In my efforts to find good alternatives to PowerPoint for making a poster, I took the approach that I use to solve all my problems. I went to Google and typed in “poster software.”
This led me to the Poster Software website. When I first saw it, I immediately thought, “I hope the software is better than the website design.”
The website is seriously old school. The multiple coloured fonts, the little linky icons, reminded me of the early days of the web, circa the heyday of Geocities.
And the opening screen of Poster 8 is much the same. It rotates through different graphics, but they all have a very similar feel. Lots of different fonts, showing off multiple shading effects at random. It took me back to my days working with Windows 3.1. Or maybe a Radio Shack Color Computer 3. Okay, maybe that’s going a little too far, although several of the testimonials date to the late 1990s.

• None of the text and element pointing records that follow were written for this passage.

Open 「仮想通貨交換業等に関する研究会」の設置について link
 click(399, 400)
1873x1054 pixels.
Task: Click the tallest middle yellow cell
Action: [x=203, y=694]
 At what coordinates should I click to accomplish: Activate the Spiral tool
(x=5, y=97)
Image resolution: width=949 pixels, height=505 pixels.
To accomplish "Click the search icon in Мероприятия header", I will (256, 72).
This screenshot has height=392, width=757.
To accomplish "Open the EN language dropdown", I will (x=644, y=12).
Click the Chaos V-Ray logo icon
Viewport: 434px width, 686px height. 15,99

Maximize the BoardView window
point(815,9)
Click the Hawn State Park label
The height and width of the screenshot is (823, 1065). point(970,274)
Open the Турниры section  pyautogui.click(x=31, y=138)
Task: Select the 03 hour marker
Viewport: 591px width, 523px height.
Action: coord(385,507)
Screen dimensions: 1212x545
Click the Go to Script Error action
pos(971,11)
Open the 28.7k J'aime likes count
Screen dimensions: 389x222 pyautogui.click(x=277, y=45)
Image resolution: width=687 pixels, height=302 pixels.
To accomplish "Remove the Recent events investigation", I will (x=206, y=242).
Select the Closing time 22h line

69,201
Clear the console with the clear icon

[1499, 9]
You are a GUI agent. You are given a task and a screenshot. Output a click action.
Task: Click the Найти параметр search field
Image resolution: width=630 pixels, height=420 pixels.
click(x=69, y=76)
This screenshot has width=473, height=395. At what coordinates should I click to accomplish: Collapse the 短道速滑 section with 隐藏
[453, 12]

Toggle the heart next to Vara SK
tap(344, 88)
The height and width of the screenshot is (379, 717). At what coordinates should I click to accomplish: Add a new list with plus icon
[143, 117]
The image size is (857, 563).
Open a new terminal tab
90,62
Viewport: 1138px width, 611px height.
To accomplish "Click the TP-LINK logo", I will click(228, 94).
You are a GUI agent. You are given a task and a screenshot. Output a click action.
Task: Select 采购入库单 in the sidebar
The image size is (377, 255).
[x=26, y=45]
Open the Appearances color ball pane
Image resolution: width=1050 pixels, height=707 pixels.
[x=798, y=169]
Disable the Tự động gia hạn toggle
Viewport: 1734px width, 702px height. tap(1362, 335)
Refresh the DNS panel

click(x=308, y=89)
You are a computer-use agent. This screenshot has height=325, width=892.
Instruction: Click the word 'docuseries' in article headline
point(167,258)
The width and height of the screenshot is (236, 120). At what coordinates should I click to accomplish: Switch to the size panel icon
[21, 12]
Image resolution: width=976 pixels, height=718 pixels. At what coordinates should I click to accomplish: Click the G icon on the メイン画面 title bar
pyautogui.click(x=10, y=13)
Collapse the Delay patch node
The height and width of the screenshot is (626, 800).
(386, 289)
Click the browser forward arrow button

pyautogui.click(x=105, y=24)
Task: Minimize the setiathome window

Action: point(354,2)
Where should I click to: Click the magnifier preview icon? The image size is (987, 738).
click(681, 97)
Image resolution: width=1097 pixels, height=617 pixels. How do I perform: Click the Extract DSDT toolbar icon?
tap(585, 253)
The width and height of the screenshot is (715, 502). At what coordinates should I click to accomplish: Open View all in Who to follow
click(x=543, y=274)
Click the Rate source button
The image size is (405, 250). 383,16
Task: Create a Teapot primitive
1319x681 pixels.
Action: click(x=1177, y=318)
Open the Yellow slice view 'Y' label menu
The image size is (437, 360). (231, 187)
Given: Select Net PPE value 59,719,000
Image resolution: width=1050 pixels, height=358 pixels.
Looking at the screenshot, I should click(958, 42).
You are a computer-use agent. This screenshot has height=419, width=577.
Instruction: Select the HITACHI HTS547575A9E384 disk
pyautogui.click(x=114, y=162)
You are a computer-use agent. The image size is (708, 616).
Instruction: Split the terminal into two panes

The program opened up with an letter sized page. I wanted to make a 4 foot by 3 foot poster, so I looked at how to change the page size.
And I got stopped.
I got sent to the “Printer setup” page, which had a convenient indicator of where to change page size.
The problem was, this led to the standard “printer properties” window. I was supposed to set up the page dimensions there. But I had normal, boring desktop printers, not any capable of printing something 4 by 3 feet. So I couldn’t set the paper size as large as I needed.
So my experience with Poster 8 software ended after less (much less) than 10 minutes.
There is a PDF converter, but it’s not available in the trial version. And I wasn’t enticed enough to shell out the cash for the full version. My overall impression was that this might be great for printing a banner for a garage sale, but it wasn’t going to deliver the goods for a serious technical poster for an academic conference.